*** Given text

Repository Description
Event Log (ELR) System health metrics, migration events, error traces
Domain State (DSR) Intra-domain affinity scores, topology, resource availability
Consensus Log (CLR) Raft messages, committed proposals, leader election history
Migration State (MSR) Ongoing/completed migrations, checkpoints, rollback support
Peer Domain (PDR) Peer health, inter-domain latency, membership

Service Affinity

Service Affinity captures five dimensions of microservice relationships to quantify placement quality (Eq. 12.1):

  • Data affinity -- normalized ratio of bytes exchanged between services to total data volume
  • Coupling affinity -- normalized message frequency and API call count between services
  • Functional affinity -- dependency graph membership (shared service dependency groups)
  • Operational affinity -- hardware similarity vs. resource contention balance
  • Security & privacy affinity -- penalty-based constraint against cross-group placements

QoS Improvement Score

For a microservice m currently in cluster c_current, the QoS improvement score is:

Q = A_inter - A_intra - L

where:

  • A_intra = affinity of m to services in its current cluster
  • A_inter = max affinity of m to any other cluster
  • L = latency penalty (sigmoid-scaled by affinity gain)

Migration is proposed when Q > θ_proposal.

Two-Phase Migration Protocol

Phase 1 -- Candidate Selection (Leader LDM)

******
*** Dataset content

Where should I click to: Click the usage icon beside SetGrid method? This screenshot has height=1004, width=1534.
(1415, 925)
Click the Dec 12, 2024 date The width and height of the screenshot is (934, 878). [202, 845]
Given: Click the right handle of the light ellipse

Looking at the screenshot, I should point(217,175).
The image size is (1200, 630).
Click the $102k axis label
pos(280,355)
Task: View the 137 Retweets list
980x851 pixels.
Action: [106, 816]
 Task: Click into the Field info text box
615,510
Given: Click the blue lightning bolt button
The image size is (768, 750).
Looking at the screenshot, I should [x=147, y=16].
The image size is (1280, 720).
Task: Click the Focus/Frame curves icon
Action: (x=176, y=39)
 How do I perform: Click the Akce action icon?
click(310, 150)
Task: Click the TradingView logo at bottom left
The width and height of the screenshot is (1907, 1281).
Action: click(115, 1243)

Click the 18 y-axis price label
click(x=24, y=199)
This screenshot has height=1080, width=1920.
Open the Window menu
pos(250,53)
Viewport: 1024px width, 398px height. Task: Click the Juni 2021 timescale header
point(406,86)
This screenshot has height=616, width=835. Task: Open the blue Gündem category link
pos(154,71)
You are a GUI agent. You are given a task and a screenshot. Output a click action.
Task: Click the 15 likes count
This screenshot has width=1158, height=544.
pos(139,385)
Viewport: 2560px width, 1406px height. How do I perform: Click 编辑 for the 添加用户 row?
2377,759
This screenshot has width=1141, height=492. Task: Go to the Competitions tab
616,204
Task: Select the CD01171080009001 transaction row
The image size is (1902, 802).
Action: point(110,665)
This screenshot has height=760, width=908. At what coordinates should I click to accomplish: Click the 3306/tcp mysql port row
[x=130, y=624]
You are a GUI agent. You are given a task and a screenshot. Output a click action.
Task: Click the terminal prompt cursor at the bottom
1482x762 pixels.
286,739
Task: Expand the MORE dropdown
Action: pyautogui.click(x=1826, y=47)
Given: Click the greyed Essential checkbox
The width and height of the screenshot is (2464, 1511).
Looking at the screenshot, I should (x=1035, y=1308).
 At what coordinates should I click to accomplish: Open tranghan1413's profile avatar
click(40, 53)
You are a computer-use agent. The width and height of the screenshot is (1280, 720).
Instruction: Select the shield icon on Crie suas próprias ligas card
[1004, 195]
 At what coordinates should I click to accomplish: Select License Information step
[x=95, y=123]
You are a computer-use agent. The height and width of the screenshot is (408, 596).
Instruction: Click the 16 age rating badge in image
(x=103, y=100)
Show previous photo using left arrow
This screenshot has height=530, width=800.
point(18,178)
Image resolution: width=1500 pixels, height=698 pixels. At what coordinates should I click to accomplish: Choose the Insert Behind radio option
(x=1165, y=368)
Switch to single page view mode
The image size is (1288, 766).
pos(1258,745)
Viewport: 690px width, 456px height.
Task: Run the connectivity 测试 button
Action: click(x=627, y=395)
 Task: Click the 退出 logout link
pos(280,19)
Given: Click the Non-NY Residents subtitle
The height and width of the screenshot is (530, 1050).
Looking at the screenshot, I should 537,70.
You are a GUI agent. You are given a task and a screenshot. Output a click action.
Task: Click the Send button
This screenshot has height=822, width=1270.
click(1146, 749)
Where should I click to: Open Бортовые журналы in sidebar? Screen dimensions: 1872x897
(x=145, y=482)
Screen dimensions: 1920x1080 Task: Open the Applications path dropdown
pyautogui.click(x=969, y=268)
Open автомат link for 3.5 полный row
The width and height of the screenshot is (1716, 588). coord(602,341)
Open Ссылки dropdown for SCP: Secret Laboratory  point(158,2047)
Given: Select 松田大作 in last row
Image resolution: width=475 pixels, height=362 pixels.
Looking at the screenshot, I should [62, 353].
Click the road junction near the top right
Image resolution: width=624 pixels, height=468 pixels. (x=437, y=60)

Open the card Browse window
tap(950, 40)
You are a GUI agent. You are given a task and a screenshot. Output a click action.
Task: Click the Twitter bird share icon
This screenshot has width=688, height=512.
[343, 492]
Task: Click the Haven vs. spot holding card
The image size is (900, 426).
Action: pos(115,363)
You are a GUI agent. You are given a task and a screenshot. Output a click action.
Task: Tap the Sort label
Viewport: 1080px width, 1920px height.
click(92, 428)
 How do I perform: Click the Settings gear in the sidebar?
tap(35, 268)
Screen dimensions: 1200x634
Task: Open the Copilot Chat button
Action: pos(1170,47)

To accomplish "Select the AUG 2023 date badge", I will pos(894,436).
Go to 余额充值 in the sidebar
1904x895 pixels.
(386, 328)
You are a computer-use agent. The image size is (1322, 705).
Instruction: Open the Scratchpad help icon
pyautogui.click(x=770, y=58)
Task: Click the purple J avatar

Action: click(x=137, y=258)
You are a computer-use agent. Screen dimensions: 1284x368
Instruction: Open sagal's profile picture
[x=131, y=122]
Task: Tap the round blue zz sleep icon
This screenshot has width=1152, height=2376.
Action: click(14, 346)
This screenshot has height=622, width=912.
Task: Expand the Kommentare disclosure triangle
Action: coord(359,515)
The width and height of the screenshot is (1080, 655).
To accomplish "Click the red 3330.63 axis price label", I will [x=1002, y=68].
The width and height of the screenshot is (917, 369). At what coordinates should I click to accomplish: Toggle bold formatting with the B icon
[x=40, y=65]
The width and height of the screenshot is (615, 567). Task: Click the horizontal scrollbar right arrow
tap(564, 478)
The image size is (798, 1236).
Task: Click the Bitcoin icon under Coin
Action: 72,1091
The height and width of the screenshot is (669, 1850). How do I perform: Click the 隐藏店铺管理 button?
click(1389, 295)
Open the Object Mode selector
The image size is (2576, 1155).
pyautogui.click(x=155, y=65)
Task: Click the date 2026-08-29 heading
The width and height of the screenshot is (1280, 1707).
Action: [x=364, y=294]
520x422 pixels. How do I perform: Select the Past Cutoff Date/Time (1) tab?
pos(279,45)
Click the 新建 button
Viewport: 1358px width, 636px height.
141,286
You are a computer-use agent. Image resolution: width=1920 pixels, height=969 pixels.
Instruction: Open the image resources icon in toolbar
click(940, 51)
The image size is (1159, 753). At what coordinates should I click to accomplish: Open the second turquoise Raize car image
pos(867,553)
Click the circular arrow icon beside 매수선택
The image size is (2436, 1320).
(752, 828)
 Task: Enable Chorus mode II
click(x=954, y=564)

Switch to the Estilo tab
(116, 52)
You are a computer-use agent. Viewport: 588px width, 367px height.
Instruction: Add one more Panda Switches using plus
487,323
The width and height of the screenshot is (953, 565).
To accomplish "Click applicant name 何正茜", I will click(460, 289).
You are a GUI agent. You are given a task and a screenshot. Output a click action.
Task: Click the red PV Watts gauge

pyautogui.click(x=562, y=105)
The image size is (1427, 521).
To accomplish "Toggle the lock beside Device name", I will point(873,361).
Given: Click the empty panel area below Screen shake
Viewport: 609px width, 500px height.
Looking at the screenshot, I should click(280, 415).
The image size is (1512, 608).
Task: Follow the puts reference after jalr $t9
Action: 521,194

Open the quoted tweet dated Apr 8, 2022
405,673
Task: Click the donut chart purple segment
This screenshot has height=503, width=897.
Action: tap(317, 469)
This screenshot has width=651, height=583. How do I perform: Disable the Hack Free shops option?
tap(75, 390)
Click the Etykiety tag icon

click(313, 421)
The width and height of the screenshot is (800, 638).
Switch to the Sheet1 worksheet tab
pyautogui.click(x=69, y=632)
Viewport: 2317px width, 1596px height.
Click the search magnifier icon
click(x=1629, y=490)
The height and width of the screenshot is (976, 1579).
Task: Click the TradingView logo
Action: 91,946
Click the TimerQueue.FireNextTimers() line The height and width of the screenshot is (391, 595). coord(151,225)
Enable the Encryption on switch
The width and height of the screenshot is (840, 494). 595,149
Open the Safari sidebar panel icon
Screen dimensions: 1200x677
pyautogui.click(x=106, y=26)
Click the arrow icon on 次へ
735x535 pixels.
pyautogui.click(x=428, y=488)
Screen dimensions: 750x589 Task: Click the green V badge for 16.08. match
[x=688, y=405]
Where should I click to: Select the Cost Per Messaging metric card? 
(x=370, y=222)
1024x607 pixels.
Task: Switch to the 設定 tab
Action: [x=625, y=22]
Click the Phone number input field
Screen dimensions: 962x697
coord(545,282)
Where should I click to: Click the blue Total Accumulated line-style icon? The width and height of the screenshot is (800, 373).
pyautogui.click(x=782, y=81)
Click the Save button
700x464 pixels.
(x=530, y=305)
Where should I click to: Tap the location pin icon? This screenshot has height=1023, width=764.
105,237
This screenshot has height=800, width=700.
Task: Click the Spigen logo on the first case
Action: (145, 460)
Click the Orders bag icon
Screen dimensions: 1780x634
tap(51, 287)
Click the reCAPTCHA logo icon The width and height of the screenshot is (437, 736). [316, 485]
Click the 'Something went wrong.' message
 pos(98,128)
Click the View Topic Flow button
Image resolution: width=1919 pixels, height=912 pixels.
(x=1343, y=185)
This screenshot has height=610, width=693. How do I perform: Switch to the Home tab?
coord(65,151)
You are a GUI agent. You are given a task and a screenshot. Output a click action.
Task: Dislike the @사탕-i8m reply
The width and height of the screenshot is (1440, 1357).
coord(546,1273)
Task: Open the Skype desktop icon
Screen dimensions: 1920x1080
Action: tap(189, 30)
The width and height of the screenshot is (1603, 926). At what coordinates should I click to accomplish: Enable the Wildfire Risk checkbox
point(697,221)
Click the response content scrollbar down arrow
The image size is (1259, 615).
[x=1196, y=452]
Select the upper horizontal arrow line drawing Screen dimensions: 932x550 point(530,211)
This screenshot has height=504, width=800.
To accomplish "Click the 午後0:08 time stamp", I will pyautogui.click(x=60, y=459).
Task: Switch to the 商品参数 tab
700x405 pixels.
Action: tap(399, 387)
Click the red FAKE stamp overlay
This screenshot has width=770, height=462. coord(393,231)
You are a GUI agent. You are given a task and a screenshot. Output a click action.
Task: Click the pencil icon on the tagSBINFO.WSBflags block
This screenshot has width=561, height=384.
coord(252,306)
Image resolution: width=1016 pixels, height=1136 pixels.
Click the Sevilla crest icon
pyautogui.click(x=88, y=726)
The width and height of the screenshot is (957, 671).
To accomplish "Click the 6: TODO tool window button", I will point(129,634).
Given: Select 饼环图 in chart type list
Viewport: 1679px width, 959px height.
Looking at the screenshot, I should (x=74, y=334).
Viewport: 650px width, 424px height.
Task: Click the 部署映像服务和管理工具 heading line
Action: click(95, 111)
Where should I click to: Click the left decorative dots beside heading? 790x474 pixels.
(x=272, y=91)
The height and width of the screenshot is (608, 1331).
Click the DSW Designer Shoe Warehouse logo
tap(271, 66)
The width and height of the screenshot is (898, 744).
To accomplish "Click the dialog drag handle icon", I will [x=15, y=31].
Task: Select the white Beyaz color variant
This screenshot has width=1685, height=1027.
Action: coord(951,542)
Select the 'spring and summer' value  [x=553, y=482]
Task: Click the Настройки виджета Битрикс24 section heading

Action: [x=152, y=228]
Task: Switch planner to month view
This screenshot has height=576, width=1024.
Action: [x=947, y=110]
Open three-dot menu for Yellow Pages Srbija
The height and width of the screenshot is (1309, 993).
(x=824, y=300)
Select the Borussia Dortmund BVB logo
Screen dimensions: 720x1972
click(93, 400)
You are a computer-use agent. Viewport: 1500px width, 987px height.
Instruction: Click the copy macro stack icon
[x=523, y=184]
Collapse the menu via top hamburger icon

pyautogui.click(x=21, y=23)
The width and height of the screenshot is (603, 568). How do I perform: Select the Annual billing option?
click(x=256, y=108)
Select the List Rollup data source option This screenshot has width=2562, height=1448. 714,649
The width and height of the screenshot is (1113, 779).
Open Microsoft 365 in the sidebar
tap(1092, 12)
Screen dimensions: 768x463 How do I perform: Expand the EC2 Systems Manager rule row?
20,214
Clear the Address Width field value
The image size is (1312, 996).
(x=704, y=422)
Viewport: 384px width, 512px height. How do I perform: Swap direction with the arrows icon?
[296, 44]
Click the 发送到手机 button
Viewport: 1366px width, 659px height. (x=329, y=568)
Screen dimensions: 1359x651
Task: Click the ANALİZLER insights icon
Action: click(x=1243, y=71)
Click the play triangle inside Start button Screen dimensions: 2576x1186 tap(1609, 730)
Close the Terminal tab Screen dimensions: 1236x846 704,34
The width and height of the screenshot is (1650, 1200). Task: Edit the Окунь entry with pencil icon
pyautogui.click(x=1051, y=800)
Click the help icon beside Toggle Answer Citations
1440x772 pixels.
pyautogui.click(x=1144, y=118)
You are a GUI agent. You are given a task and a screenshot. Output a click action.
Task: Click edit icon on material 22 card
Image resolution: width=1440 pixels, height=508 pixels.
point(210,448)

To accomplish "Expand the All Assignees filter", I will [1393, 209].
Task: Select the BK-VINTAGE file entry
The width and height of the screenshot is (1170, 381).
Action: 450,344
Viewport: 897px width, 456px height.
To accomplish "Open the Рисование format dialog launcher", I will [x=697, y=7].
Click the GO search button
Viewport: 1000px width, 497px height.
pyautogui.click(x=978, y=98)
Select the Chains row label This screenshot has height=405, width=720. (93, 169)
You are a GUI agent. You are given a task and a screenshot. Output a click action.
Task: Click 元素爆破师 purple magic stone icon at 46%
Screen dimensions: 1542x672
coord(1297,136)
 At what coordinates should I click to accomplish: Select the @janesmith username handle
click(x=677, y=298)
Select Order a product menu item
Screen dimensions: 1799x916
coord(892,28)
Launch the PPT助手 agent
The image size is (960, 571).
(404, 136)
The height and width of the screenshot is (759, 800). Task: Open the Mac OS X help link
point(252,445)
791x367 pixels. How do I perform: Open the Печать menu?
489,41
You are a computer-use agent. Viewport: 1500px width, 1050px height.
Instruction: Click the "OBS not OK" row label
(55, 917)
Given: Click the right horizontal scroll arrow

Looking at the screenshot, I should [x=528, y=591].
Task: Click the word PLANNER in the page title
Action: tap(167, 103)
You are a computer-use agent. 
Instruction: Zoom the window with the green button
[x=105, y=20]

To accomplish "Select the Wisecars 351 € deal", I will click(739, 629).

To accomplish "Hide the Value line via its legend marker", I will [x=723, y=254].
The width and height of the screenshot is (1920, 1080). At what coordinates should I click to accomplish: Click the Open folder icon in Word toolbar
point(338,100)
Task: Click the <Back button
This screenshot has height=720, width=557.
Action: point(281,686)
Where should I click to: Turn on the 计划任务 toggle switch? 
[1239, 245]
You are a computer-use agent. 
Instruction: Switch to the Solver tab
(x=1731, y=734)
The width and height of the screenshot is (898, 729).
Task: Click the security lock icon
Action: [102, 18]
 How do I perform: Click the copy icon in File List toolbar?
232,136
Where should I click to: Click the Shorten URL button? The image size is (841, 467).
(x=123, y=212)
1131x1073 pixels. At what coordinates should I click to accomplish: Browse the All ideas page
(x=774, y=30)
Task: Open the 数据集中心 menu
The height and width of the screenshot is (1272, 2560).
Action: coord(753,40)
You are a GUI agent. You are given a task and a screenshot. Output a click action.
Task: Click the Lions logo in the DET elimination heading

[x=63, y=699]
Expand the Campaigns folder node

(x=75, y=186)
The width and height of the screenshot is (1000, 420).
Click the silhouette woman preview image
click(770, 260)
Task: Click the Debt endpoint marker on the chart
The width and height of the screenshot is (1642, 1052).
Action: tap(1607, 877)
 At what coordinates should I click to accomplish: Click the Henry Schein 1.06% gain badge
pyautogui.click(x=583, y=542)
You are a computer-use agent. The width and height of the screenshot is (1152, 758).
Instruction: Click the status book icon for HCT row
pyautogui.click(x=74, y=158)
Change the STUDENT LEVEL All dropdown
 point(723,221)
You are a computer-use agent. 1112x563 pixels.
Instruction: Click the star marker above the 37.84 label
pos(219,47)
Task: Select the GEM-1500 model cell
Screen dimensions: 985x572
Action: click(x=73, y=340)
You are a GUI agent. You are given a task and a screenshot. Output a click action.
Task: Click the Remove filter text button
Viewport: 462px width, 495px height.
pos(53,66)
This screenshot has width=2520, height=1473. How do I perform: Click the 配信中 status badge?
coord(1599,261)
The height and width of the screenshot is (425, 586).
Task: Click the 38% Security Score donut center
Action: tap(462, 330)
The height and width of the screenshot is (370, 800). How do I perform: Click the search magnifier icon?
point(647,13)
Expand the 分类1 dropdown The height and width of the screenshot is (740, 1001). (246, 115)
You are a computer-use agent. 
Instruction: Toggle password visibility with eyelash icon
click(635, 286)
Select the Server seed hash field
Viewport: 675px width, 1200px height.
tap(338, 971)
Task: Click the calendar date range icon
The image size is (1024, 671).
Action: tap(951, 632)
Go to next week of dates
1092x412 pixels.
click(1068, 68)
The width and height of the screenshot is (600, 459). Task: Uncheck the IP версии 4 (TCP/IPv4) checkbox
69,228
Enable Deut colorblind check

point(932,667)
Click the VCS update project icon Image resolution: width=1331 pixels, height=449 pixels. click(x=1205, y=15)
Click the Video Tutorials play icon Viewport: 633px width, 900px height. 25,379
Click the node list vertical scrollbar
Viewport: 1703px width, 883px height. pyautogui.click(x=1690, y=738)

******

Directions for this task:
Copy out the whole text on service affinity and migration word for word. Work only from the text, not the records.

Response for this exercise:
Repository Description
Event Log (ELR) System health metrics, migration events, error traces
Domain State (DSR) Intra-domain affinity scores, topology, resource availability
Consensus Log (CLR) Raft messages, committed proposals, leader election history
Migration State (MSR) Ongoing/completed migrations, checkpoints, rollback support
Peer Domain (PDR) Peer health, inter-domain latency, membership

Service Affinity

Service Affinity captures five dimensions of microservice relationships to quantify placement quality (Eq. 12.1):

  • Data affinity -- normalized ratio of bytes exchanged between services to total data volume
  • Coupling affinity -- normalized message frequency and API call count between services
  • Functional affinity -- dependency graph membership (shared service dependency groups)
  • Operational affinity -- hardware similarity vs. resource contention balance
  • Security & privacy affinity -- penalty-based constraint against cross-group placements

QoS Improvement Score

For a microservice m currently in cluster c_current, the QoS improvement score is:

Q = A_inter - A_intra - L

where:

  • A_intra = affinity of m to services in its current cluster
  • A_inter = max affinity of m to any other cluster
  • L = latency penalty (sigmoid-scaled by affinity gain)

Migration is proposed when Q > θ_proposal.

Two-Phase Migration Protocol

Phase 1 -- Candidate Selection (Leader LDM)